Pode praticar na maioria dos dias, mas a sessão pode consistir apenas numa ou duas passagens suaves da escova. Uma pelagem com tendência para formar nós pode precisar de breves verificações diárias enquanto o cachorro aprende.

E se o meu cachorro morder a escova?

Retire calmamente a escova, ofereça-lhe um brinquedo adequado para roer, afastado do utensílio, e retome mais tarde com um passo mais simples, como observar a escova à distância.

Quando devo começar a tocar nas patas do meu cachorro?

Comece com um toque breve e suave assim que o cachorro se estiver a adaptar, e pare antes de ele sentir necessidade de se afastar.

O meu cachorro precisa de tomar banho nos primeiros catorze dias?

Não necessariamente. Comece por habituá-lo à divisão, ao tapete, à toalha e ao som suave da água, a menos que o seu cachorro precise mesmo de ser limpo.

Posso começar a cortar-lhe as unhas ao mesmo tempo?
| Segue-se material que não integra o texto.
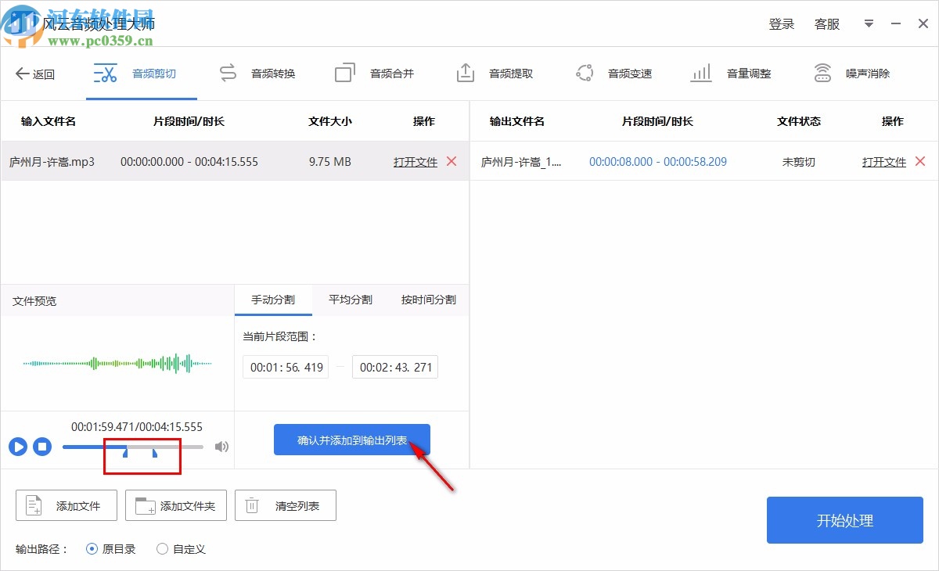This screenshot has height=571, width=939.
Task: Remove 庐州月-许嵩.mp3 with the red X
Action: tap(452, 161)
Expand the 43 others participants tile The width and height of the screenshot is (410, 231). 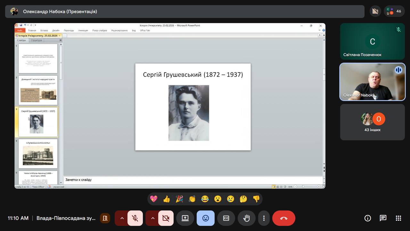(x=372, y=122)
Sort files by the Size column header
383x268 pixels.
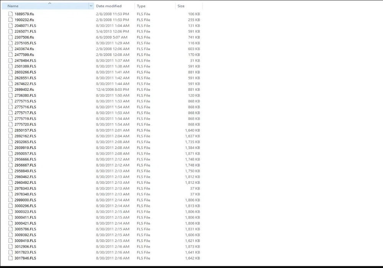click(x=181, y=6)
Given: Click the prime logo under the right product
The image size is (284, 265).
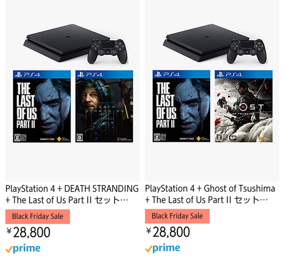Looking at the screenshot, I should click(163, 248).
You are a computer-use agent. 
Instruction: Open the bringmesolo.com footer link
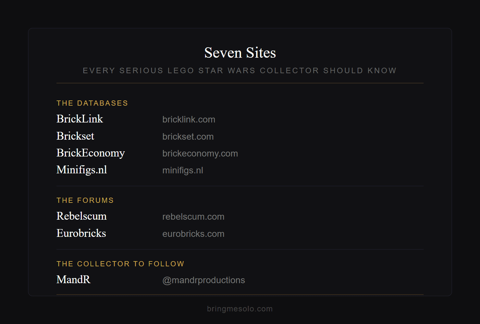(x=240, y=309)
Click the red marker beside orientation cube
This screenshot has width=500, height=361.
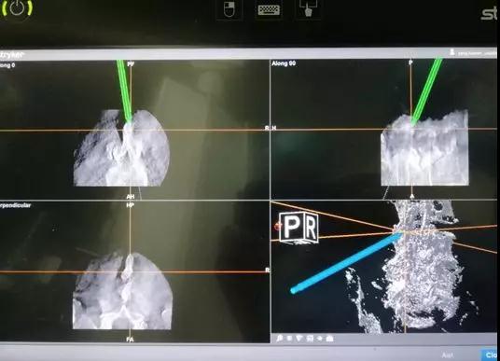(277, 227)
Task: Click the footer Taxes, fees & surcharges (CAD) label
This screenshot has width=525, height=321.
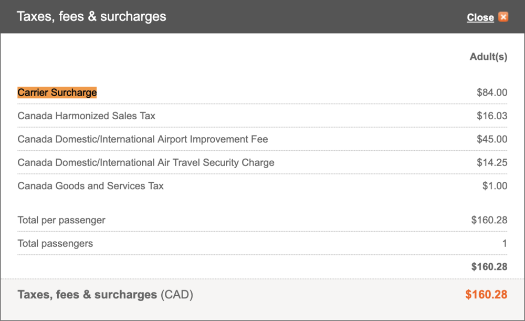Action: tap(105, 295)
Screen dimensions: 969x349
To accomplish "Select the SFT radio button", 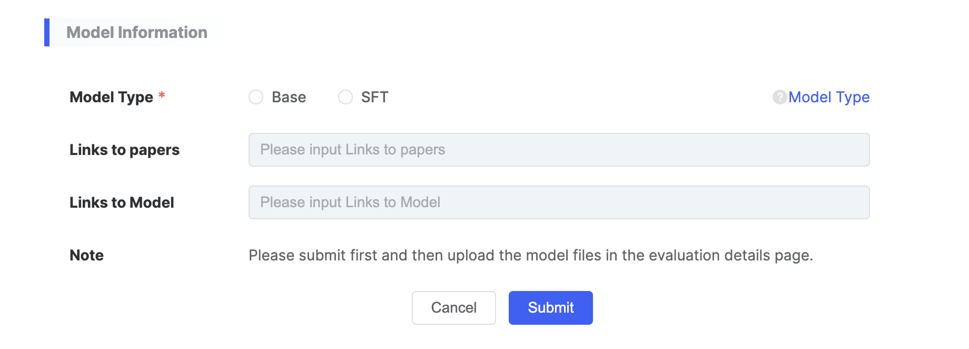I will [345, 97].
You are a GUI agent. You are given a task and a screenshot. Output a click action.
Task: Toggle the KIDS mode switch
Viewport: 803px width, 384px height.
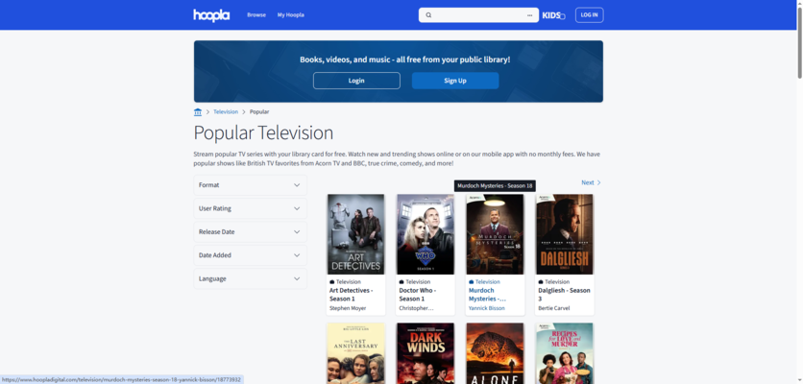click(553, 15)
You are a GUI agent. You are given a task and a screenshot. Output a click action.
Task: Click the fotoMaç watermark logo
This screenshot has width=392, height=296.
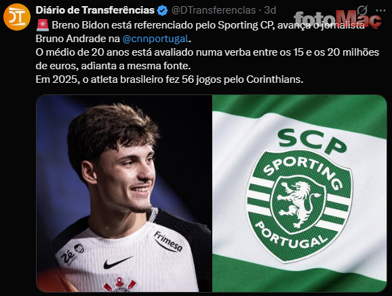tap(337, 20)
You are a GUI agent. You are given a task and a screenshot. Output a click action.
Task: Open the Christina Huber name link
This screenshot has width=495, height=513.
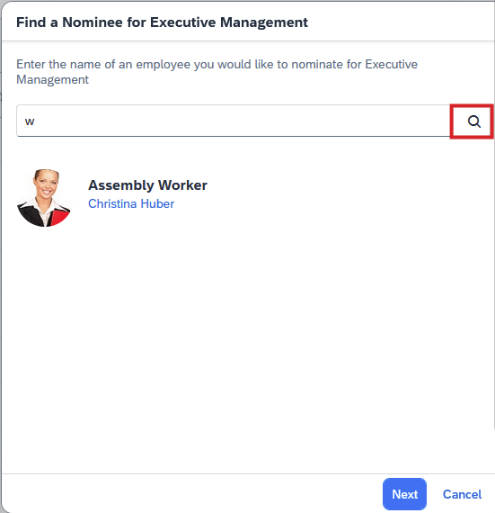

Normalmente, é mais fácil começar por ensiná-lo a aceitar que lhe mexam nas patas. Cortar as unhas pode ser uma pequena lição à parte, quando o seu cachorro já estiver confortável com o contacto nas patas.

E se um cachorro de pelo comprido já tiver um nó?

Tente desembaraçar apenas um nó solto e fácil de desfazer. Se o nó estiver apertado, causar dor ou estiver junto à pele, peça ajuda a um profissional de tosquia ou a um veterinário, em vez de o puxar ou cortar em casa.

Quando deve um cachorro fazer a primeira visita a um profissional de tosquia?

Pergunte a um profissional de tosquia da sua zona sobre as opções de introdução dos cachorros e os requisitos de saúde. Uma visita curta para se familiarizar com o espaço e os procedimentos pode ser útil antes de ser necessário um serviço completo.

Quando devo contactar um veterinário por o meu cachorro resistir aos cuidados de higiene?

Contacte-o se o toque causar dor, ganidos, inchaço, alterações na pele, uma mudança súbita de comportamento ou qualquer outro sinal de que pode haver um problema médico, e não apenas uma dificuldade de aprendizagem.